L’analogie avec la politique est plus que jamais d’actualité. Mais alors que la posologie diffère évidemment d’un patient à l’autre, elle l’est également d’un régime politique à un autre. Ce qui se passe aujourd’hui en Turquie, en réaction au putsch manqué, relève cette fois d’un nettoyage politique réfléchi et méthodique de tous les groupes qualifiés d’opposants ou des personnes jugées gênantes ou indésirables. Bref, ici et là, la fonction normale de l’organisme physique ou politique n’est rétablie que lorsque toutes les causes d’altérations fonctionnelles ont été ôtées.
La chasse aux «traîtres» et aux «espions».
Un bon nombre d’épurations ou rectifications furent déjà engagées par les islamistes au pouvoir en Turquie selon des méthodes en apparence bien plus souples.

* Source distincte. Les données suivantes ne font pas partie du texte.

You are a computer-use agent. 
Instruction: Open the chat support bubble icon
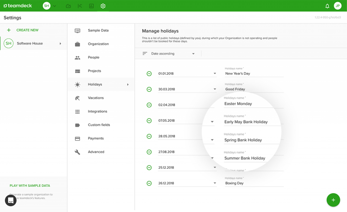[x=11, y=200]
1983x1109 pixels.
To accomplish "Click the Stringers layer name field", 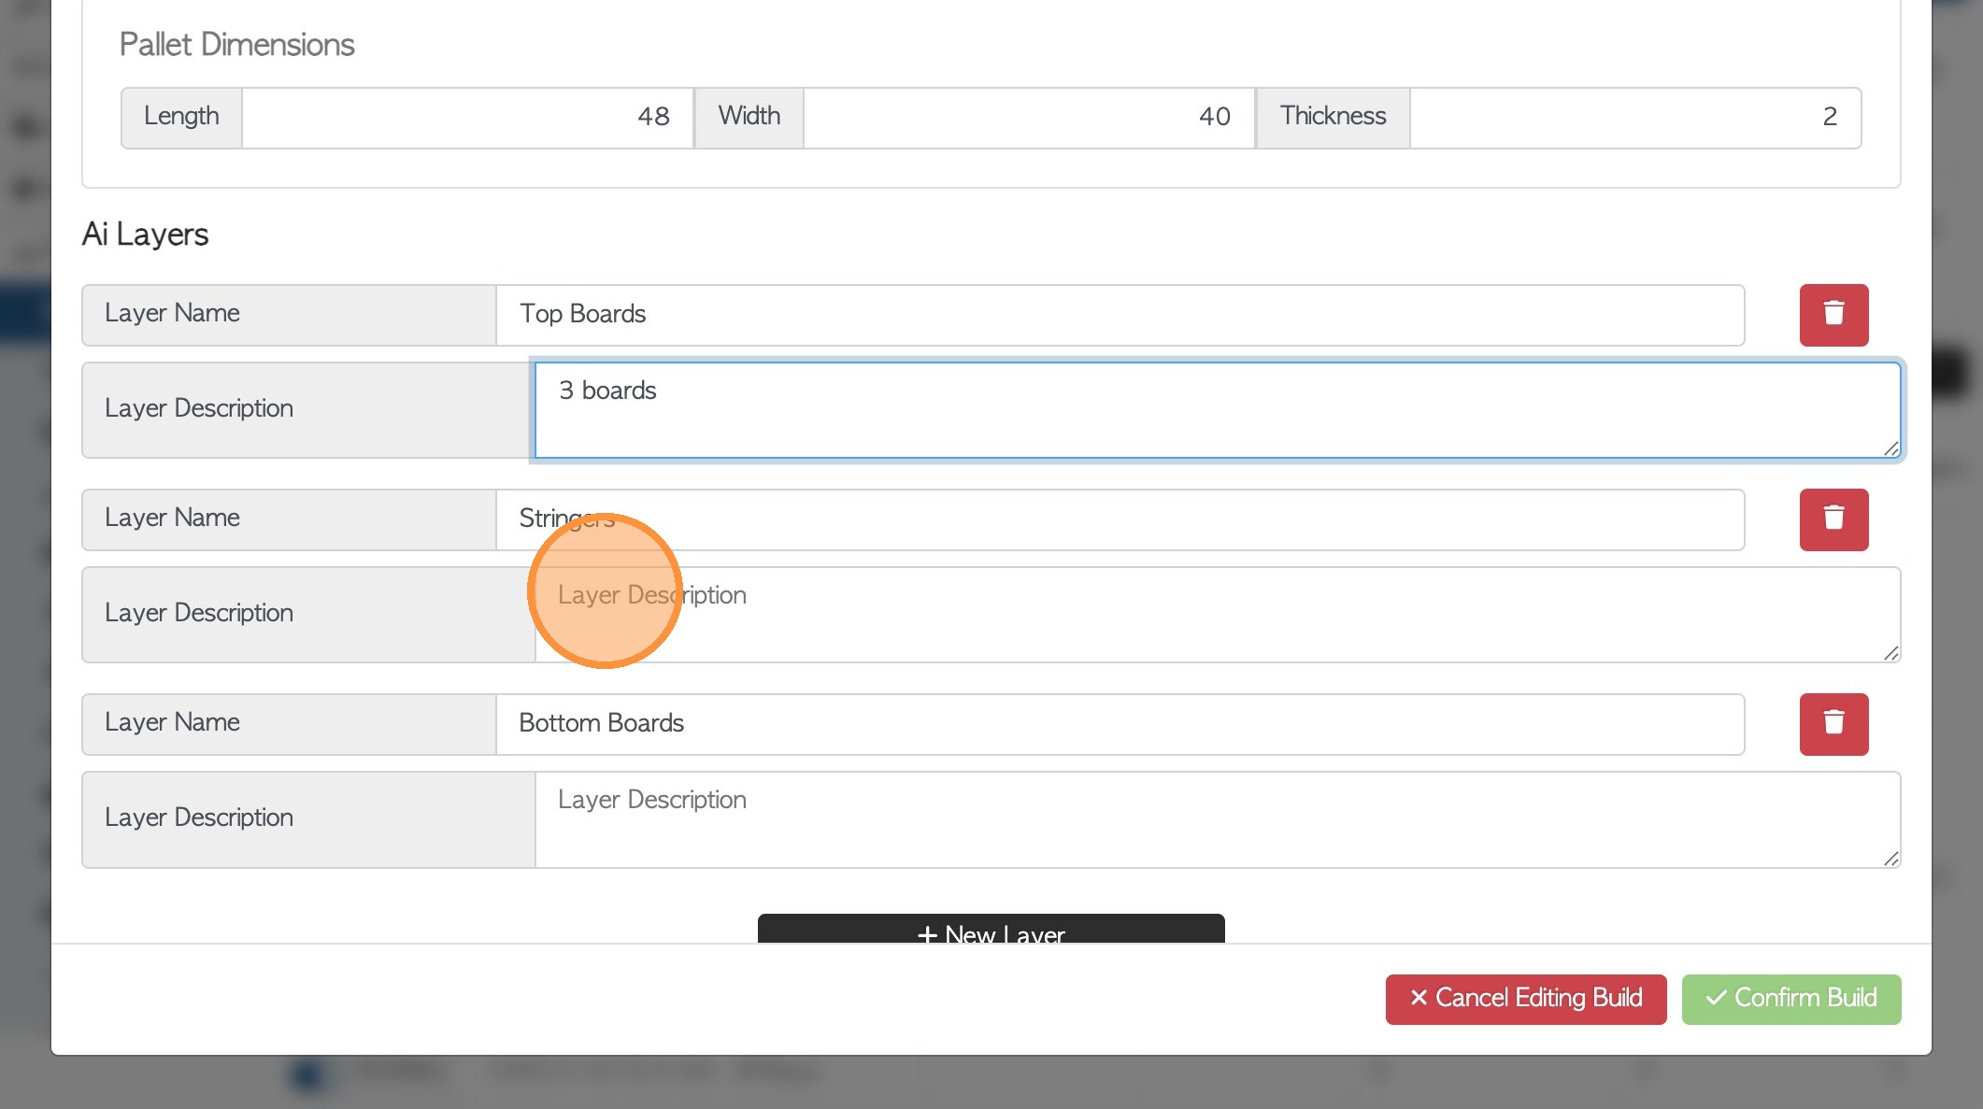I will (x=1119, y=519).
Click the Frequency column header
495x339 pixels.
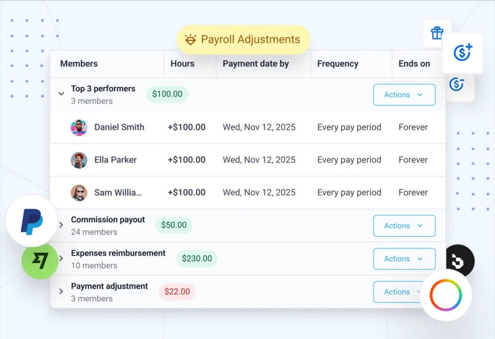(338, 63)
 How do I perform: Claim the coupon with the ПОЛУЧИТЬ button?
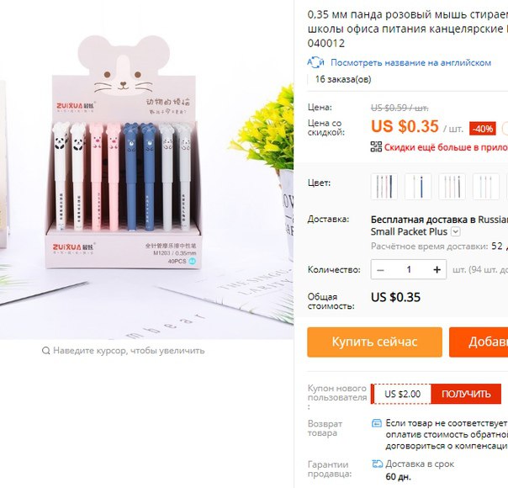click(466, 394)
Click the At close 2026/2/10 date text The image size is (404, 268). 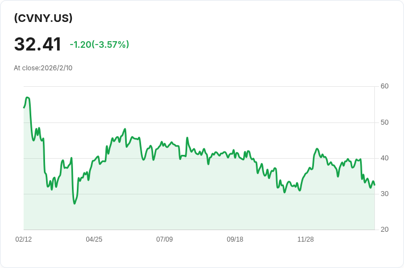coord(43,68)
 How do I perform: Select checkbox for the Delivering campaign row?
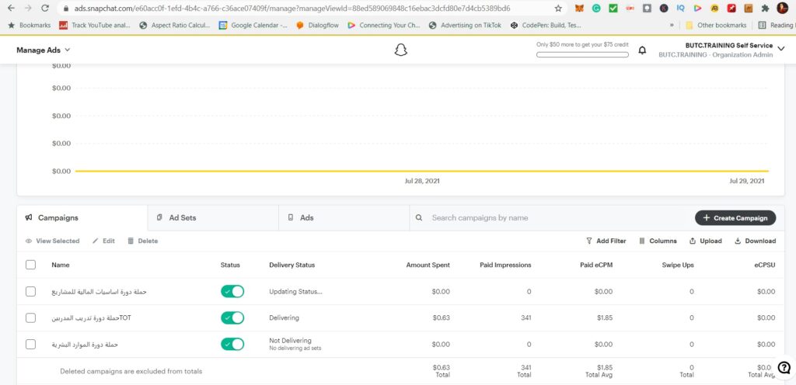[30, 317]
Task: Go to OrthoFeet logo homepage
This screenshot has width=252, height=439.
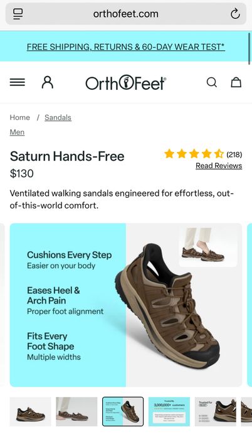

Elles cachaient, cependant, aux yeux de la majorité de la communauté internationale, qui sait si bien dissimuler sa fourberie, une chasse féroce aux opposants qualifiés dès lors de «traîtres» et d’«espions». La non-conformité idéologique était devenue ouvertement pour le régime le motif de poursuites et de sanctions.
La logique du pouvoir islamiste en Turquie s’est établie progressivement après l’arrivée de Recep Tayyip Erdogan qui s’en est pris aussitôt à un domaine vital à la démocratie : la liberté d’expression. Les purges de ces deux dernières semaines apparaissent moins comme une réaction inflexible contre les auteurs de la tentative de coup d’Etat, que l’aboutissement inexorable de la gestion autoritaire et sécuritaire du pays et l’expression paroxystique des répressions qui ont marqué l’arrivée de l’AKP au pouvoir.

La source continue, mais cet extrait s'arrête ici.